Would it be possible to output exactly, and only, the lines below from the one holding "Task: Open the comment's permalink" to the last line, both included, with every picture left out?

___ DATASET CONTENT

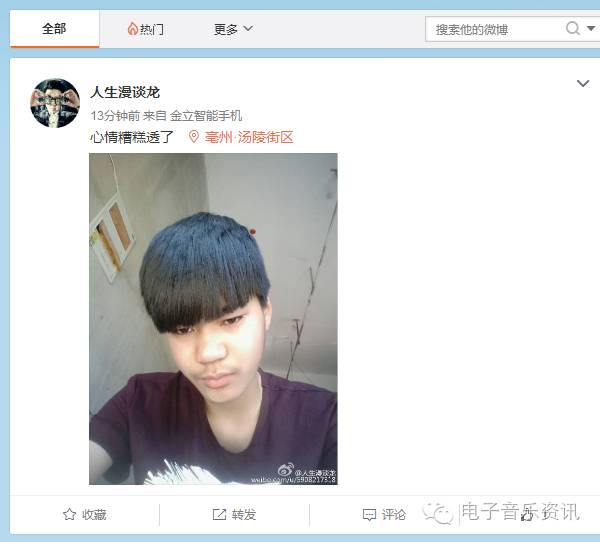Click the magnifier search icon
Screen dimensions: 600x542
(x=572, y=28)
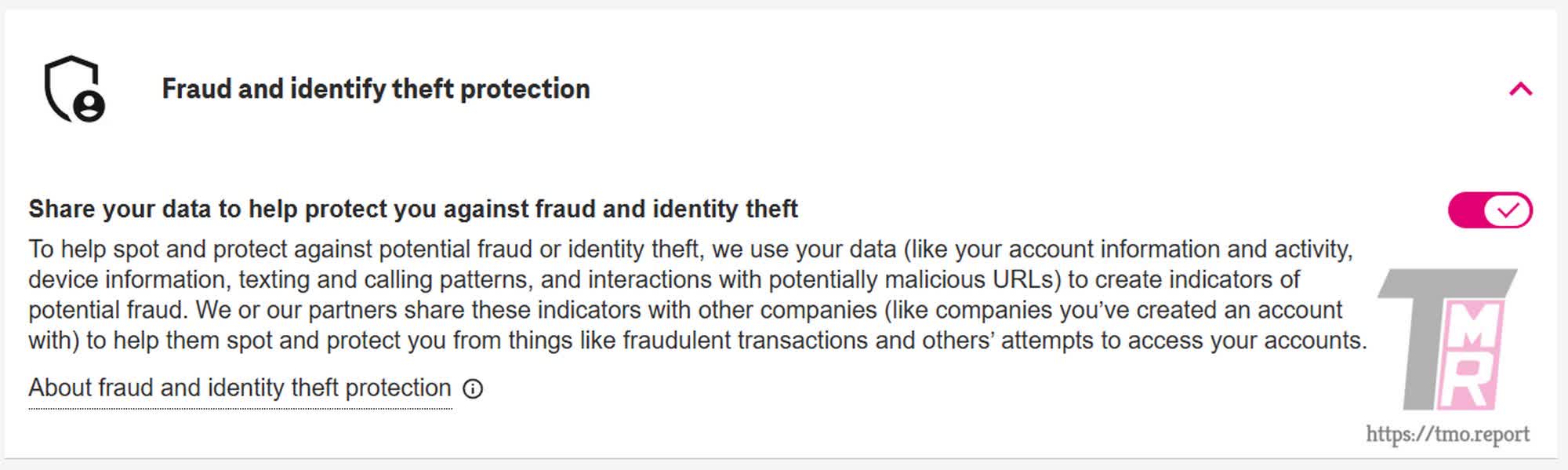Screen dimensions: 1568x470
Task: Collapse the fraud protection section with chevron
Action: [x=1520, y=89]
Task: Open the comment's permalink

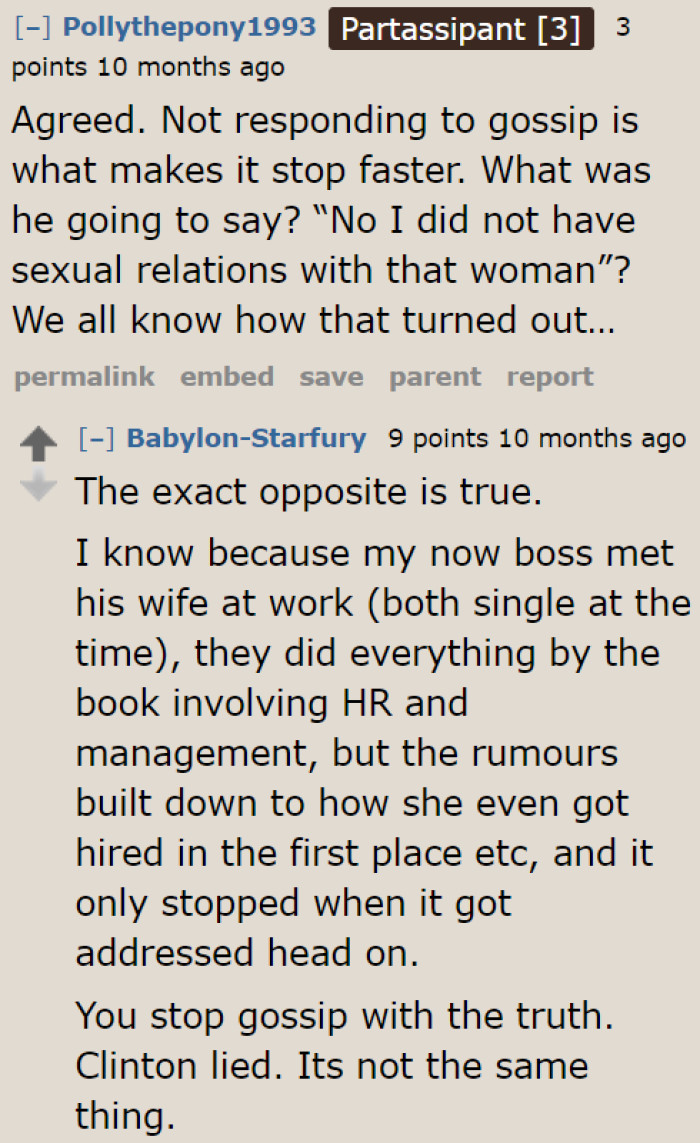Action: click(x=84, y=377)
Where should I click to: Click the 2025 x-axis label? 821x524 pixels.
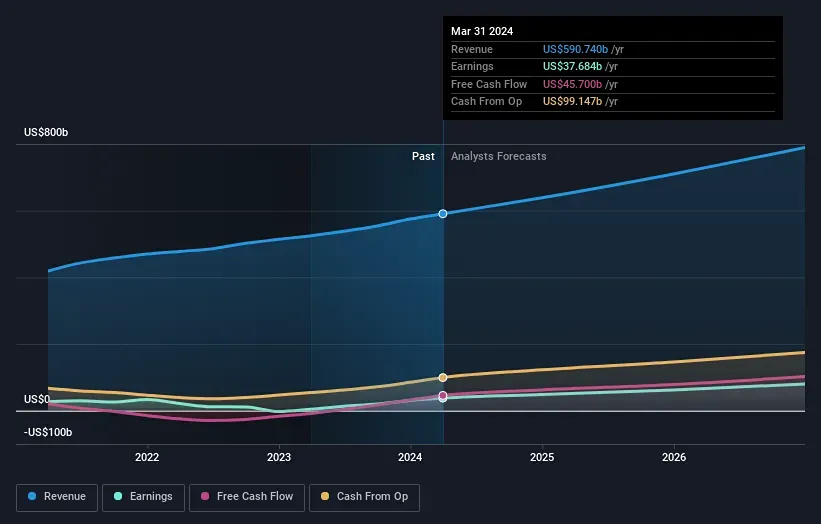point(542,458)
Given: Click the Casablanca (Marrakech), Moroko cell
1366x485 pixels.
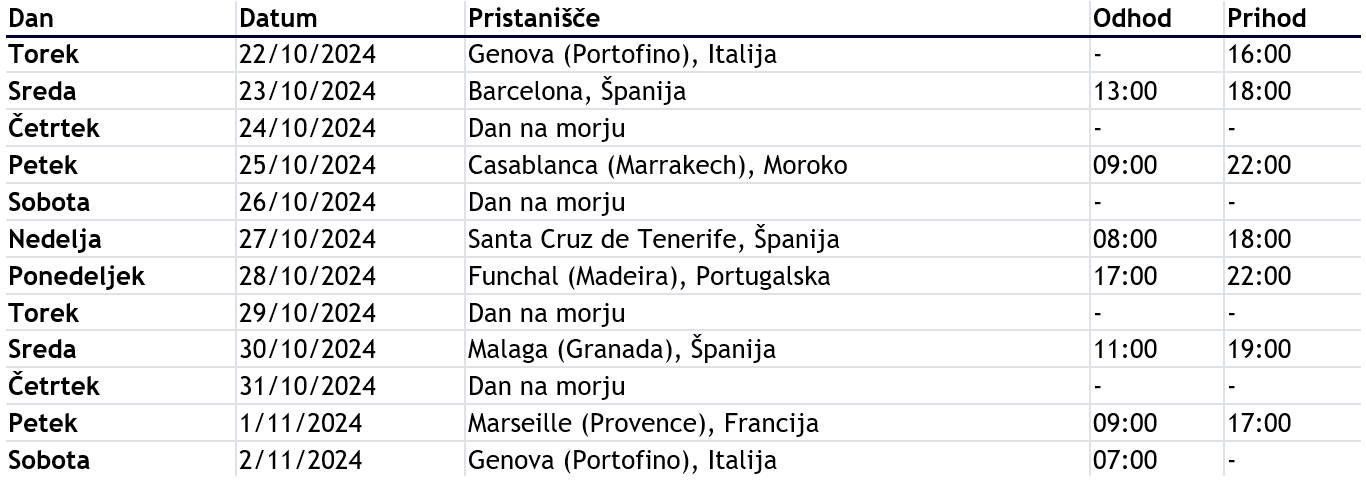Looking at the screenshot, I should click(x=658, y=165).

______

**ANSWER SPACE:**
Task: Open the comment's permalink

Action: click(x=84, y=377)
Where should I click to: Click the 2025 x-axis label? 821x524 pixels.
point(542,458)
Given: Click the Casablanca (Marrakech), Moroko cell
1366x485 pixels.
Looking at the screenshot, I should click(x=658, y=165).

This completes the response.